• Entries supplied
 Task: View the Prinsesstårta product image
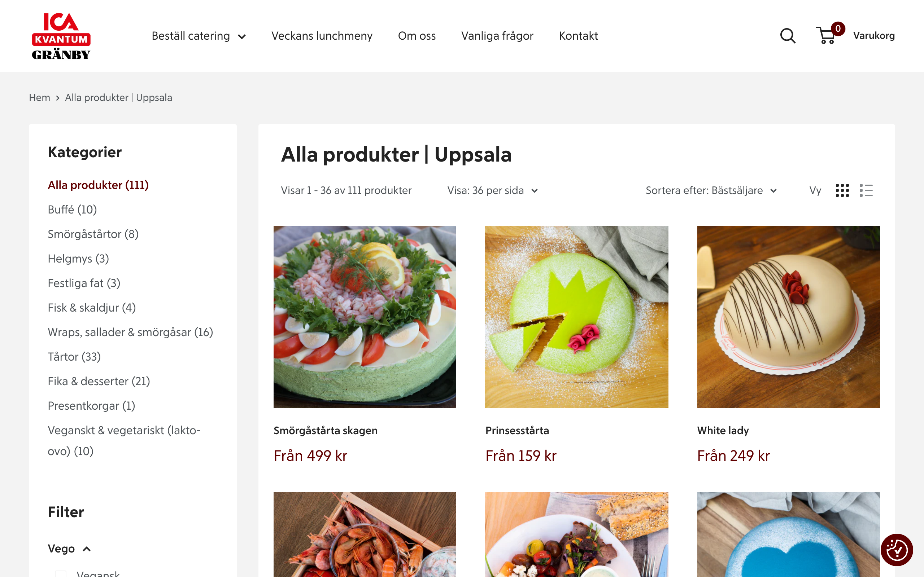576,317
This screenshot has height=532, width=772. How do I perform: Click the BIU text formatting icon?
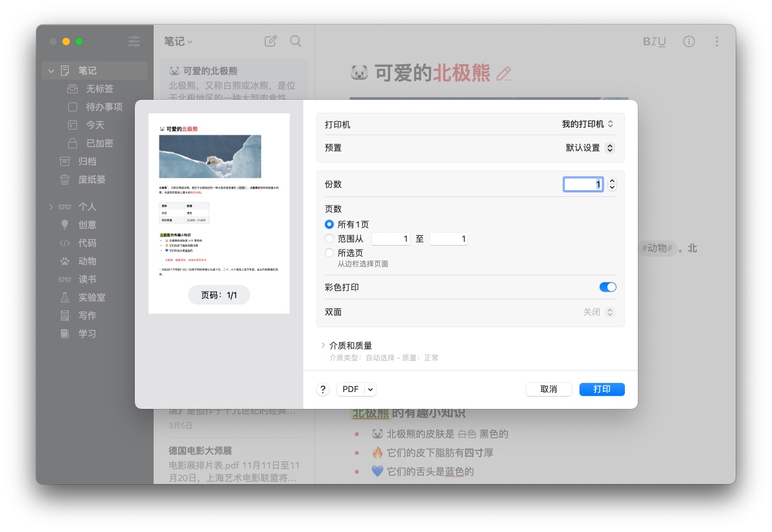click(654, 41)
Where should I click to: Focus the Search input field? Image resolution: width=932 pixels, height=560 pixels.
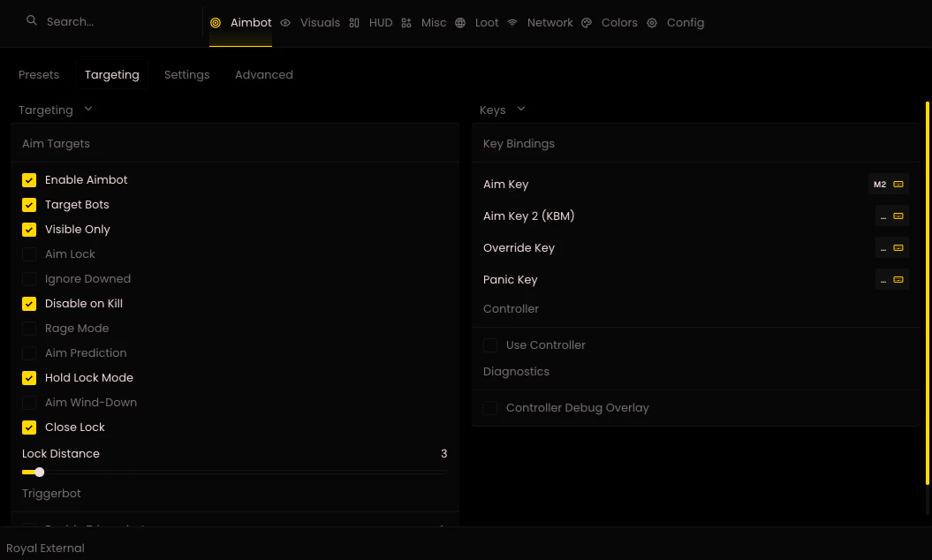point(110,21)
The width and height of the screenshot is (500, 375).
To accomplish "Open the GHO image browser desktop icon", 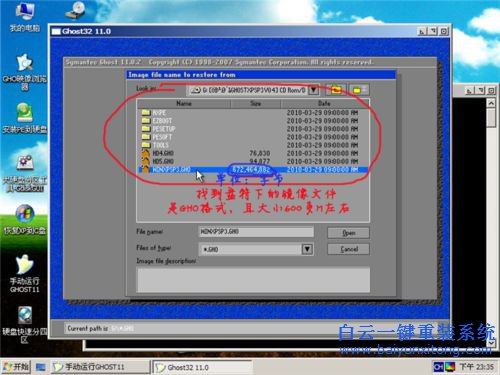I will 24,72.
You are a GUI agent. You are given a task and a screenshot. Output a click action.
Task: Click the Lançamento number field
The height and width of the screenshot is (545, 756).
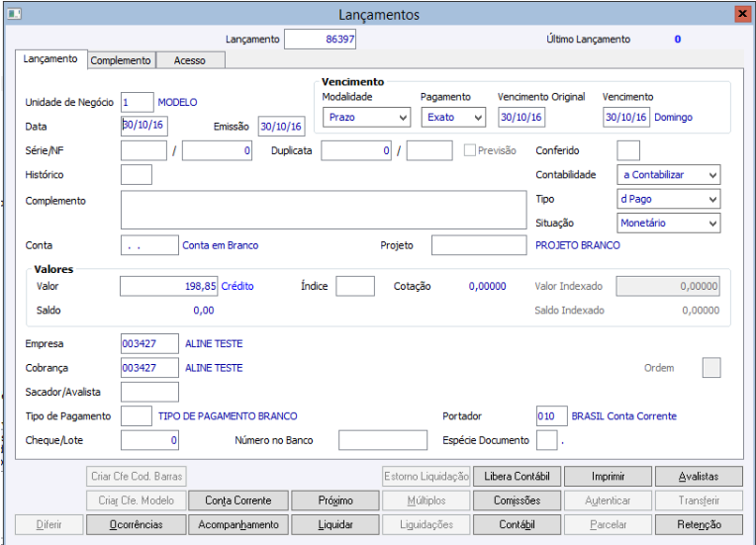[x=320, y=40]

• Exercise brief
Pictures excluded, copy the lines exactly from where the material starts to the line with "The width and", inclusive.

• Task answer
 Task: View the Prinsesstårta product image
576,317
This screenshot has height=532, width=772. How do I perform: Click the BIU text formatting icon?
click(654, 41)
Where should I click to: Focus the Search input field? Image resolution: width=932 pixels, height=560 pixels.
point(110,21)
The width and height of the screenshot is (500, 375).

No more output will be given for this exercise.